Tripadvisor is a prominent platform in the travel and hospitality industry. It offers a wealth of data on hotels, restaurants, and attractions, along with user reviews, making it a good target for web scraping and a valuable resource for market research, competitor analysis, and, in turn, decision-making. Using proxies can help ensure smooth data extraction and avoid blocking while gathering large volumes of information.
You can scrape data like names, addresses, contact info, ratings, user-generated reviews, images, pricing, and geographic coordinates to enhance your understanding of the industry.
In this tutorial, you’ll learn how to scrape Tripadvisor data with Web Scraper API and Python.
Request a free trial to test our Web Scraper API for your use case.
You can download the latest version of Python from the official website.
Install scraping-related Python libraries. Run the command below.
pip install bs4 requests pandas
It’ll automatically download and install Beautiful Soup, Requests, and Pandas.
Import the libraries for use at a later step.
from bs4 import BeautifulSoup
import requests
import pandas as pd
To use SERP API, you’ll need an Oxylabs account. With a one-week free trial, you’ll have ample time to fine-tune your scraping task. Once signed up, you'll receive your API credentials. Save them in a tuple, as shown below.
credentials = ('USERNAME', 'PASSWORD')
Don’t forget to replace USERNAME and PASSWORD with your credentials.
Prepare a payload to make a POST request to the API. For Tripadvisor, the source must be set to universal. You’ll also have to set render to html.

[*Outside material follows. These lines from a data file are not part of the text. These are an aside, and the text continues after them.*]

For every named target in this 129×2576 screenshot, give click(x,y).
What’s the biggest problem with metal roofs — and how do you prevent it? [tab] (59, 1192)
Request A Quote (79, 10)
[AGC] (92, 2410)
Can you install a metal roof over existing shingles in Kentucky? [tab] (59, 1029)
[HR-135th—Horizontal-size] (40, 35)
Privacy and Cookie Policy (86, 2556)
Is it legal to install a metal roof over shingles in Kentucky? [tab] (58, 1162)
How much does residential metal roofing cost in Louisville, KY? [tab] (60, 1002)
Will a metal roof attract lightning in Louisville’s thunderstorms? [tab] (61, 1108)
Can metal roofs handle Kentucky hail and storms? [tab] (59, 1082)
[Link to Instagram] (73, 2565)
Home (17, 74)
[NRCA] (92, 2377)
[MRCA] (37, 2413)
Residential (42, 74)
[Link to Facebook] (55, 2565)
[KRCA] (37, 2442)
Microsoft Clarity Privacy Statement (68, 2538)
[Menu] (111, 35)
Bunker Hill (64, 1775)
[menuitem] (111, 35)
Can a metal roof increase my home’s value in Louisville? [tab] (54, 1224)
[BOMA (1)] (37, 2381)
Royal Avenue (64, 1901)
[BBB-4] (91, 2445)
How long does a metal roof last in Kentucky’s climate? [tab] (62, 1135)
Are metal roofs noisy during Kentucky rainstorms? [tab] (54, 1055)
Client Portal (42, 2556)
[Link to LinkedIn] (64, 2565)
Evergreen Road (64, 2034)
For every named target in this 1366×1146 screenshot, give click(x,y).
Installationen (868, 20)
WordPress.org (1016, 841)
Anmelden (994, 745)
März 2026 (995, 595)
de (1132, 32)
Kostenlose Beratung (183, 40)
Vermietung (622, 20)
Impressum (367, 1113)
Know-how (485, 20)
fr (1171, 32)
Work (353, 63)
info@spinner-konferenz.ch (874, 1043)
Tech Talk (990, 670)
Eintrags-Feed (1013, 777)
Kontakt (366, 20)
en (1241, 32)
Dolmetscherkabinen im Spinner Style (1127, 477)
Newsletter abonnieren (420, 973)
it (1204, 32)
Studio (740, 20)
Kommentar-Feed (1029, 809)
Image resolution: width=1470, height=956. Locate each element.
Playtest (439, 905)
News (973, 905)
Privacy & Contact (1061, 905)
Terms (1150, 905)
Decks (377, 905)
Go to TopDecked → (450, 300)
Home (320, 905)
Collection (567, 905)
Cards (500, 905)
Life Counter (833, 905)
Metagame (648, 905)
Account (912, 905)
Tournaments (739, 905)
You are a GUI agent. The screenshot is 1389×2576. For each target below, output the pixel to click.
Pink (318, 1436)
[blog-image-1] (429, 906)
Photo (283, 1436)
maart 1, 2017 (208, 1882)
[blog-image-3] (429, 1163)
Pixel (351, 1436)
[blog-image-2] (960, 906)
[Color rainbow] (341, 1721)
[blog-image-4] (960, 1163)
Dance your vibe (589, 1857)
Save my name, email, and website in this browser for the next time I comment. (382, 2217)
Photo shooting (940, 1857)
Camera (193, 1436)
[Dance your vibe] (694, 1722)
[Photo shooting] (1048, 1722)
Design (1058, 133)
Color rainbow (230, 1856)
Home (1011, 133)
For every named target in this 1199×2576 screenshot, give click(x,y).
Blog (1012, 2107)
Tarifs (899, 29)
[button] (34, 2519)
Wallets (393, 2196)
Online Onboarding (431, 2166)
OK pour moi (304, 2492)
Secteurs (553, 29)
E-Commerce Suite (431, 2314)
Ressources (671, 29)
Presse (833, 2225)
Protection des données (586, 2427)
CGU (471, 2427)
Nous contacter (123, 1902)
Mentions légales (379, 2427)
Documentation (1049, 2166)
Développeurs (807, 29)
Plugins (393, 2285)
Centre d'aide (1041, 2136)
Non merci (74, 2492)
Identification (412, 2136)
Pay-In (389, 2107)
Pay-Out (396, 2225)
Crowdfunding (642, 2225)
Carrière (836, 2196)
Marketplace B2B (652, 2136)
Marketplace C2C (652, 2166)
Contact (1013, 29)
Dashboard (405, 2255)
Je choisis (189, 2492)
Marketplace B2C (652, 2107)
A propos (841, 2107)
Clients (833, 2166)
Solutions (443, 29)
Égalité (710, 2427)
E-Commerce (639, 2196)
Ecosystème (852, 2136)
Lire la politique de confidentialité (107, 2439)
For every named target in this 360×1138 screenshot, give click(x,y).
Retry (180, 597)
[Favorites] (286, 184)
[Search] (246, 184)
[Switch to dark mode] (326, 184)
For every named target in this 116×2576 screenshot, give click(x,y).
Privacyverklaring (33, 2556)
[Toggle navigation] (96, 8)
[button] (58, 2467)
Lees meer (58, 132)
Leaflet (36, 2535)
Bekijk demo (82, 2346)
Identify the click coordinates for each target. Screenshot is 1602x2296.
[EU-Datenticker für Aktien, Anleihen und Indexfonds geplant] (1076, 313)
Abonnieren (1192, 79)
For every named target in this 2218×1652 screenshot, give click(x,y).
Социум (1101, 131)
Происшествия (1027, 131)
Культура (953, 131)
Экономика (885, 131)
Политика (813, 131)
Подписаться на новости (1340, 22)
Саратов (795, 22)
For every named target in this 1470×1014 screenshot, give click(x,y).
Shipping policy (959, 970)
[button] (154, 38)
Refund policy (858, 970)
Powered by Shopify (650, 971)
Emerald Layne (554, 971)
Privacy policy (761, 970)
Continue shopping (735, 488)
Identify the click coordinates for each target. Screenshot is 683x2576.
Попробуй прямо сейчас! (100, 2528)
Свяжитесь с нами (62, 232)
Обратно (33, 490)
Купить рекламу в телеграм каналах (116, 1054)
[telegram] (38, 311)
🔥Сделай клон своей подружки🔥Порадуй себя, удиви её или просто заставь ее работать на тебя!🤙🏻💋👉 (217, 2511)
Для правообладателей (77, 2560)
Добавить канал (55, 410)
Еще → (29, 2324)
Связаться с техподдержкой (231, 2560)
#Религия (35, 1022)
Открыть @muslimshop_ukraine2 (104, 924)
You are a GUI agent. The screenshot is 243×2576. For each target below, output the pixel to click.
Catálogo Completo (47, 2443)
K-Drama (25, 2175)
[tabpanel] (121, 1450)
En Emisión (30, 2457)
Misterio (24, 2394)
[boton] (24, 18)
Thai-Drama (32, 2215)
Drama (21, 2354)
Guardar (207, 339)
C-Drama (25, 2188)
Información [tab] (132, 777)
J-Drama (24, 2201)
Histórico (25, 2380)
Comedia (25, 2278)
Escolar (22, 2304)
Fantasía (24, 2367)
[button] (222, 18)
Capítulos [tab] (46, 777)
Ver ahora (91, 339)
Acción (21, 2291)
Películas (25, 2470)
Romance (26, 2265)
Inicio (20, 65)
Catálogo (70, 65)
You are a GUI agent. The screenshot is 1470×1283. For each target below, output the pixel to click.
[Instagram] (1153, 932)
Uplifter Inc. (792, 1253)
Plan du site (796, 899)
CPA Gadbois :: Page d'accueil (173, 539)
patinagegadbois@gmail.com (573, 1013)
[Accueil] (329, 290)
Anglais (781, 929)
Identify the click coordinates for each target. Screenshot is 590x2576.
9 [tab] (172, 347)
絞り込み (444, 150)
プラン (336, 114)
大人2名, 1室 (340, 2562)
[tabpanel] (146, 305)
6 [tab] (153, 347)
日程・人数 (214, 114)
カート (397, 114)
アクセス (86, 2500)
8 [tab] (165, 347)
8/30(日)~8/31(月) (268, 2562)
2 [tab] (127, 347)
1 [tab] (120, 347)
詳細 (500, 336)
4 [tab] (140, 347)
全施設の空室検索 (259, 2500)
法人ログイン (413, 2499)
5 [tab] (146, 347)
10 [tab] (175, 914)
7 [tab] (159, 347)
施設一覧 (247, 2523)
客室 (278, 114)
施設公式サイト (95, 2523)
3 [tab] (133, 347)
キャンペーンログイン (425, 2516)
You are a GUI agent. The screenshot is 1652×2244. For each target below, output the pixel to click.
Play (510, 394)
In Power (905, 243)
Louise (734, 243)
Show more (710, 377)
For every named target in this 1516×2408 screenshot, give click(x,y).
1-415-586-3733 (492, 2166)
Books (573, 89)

NOTE: You can always find all of the parameters and examples in our documentation.
url = "https://www.tripadvisor.com/Search?searchSessionId=000a97712c5c1aad.ssid&searchNearby=false&ssrc=e&q=Nearby&sid=6786CB884ED642F4A91E6E9AD932BE131695517577013&blockRedirect=true&geo=1&rf=1"
payload = {
'source': 'universal',
'render': 'html',
'url': url,
}
Just replace the URL above with your own search query.
Use credentials and payload to send a POST request to the API. The Requests module will convert the payload dict to a JSON object and send it to the API.
response = requests.post(
'https://realtime.oxylabs.io/v1/queries',
auth=credentials,
json=payload,
)
print(response.status_code)
You should expect a status_code with a value of 200, indicating success. If you get a different code, check your credentials and payload to make sure they’re correct.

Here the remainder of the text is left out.